Verkeersveiligheid staat veel in de belangstelling. Binnen de GNMI Contactgroep verkeersveiligheid is er veel aandacht voor de landelijke aanpak om het aantal verkeersslachtoffers te reduceren, beschikbaarheid van data en het voeren van succesvol lokaal beleid. Gemeenten, VNG, GNMI, CROW-KpVV en relevante stakeholders wisselen binnen de contactgroep goede voorbeelden uit en houden elkaar op de hoogte van lokale en landelijke beleidsontwikkelingen. 

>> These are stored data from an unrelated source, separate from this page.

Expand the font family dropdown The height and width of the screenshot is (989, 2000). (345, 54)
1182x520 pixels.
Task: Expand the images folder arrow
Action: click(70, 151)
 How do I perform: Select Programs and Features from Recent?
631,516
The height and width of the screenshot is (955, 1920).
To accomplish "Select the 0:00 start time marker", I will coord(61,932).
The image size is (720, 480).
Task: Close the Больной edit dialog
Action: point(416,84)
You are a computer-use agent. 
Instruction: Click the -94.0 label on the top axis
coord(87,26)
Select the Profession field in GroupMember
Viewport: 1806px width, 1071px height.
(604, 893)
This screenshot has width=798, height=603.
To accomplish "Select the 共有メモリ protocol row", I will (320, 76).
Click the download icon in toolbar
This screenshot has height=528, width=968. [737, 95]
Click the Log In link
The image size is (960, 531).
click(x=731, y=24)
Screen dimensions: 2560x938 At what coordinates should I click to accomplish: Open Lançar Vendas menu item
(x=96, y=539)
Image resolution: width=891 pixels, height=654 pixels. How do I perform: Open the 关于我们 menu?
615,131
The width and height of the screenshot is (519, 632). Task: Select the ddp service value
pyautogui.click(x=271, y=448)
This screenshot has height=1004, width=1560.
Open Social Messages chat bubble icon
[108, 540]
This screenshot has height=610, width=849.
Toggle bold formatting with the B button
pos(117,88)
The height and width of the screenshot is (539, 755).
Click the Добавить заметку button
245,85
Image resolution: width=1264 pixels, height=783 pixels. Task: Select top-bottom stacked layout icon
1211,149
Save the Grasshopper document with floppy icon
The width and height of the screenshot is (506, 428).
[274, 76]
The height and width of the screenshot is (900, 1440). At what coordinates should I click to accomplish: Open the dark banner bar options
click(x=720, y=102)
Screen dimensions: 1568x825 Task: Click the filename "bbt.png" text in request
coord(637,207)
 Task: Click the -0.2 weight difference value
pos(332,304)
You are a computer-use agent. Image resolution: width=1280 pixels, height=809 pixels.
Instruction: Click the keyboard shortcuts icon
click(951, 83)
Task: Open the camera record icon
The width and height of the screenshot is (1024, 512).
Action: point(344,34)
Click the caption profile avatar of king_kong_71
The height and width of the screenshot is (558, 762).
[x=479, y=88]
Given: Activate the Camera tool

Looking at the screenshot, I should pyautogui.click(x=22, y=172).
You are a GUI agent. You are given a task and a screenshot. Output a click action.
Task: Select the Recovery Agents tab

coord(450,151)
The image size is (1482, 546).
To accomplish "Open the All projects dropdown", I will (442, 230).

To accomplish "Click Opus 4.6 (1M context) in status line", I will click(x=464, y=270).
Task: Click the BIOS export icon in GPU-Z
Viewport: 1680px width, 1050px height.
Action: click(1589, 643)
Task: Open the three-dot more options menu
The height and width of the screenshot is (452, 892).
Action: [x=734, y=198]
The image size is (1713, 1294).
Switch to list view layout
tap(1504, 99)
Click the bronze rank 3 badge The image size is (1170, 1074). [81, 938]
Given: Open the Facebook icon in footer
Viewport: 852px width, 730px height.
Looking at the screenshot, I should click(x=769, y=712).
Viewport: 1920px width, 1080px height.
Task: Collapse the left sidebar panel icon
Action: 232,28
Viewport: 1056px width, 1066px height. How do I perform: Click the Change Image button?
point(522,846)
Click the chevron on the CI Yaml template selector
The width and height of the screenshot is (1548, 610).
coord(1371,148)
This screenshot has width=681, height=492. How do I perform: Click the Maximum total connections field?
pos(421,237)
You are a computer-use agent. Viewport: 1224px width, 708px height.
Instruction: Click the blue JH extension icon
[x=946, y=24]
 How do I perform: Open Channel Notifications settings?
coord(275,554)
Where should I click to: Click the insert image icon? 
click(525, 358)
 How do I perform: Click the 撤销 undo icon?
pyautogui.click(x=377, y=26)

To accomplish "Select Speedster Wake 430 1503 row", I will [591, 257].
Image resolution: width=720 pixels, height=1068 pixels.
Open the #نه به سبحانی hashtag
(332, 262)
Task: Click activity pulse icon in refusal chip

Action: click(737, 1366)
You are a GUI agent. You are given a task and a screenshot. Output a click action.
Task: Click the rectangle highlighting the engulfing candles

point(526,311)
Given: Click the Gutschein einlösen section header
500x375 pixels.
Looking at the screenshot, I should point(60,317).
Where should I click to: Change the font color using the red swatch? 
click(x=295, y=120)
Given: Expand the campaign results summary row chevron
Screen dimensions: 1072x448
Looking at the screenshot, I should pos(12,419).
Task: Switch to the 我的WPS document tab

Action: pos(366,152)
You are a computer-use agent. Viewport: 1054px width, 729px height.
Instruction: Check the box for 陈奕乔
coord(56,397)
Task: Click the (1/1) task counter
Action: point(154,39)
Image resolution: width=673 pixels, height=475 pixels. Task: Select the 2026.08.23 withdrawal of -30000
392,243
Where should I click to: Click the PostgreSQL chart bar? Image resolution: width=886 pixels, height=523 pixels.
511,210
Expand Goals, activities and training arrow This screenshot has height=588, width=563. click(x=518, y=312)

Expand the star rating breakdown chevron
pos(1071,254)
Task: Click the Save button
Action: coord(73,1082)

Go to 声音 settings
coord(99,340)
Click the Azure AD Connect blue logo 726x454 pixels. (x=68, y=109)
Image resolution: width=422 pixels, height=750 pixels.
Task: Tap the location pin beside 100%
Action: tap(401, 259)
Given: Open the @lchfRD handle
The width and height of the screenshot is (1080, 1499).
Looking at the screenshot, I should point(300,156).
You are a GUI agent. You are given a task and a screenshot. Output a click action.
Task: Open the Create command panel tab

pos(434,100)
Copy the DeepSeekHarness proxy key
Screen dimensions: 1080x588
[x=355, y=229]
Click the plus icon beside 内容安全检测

Strategisch Plan Verkeersveiligheid 2030
Er is sprake van een opwaartse trend van het aantal verkeersslachtoffers. Rijksoverheid, gemeenten, provincies en vervoersregio’s zijn daarom aan de slag gegaan met een nieuw landelijk plan dat moet zorgen voor een veiliger verkeer: het Strategisch plan verkeersveiligheid 2030. In dit plan zijn een aantal doelstellingen vastgelegd en wordt gewerkt vanuit de risicogestuurde aanpak: eerst weten wat er speelt en op basis daarvan een doelmatige en effectieve aanpak realiseren. Handhaving, bewustwording van gedrag en weginrichting zijn de knoppen waaraan wegbeheerders kunnen draaien.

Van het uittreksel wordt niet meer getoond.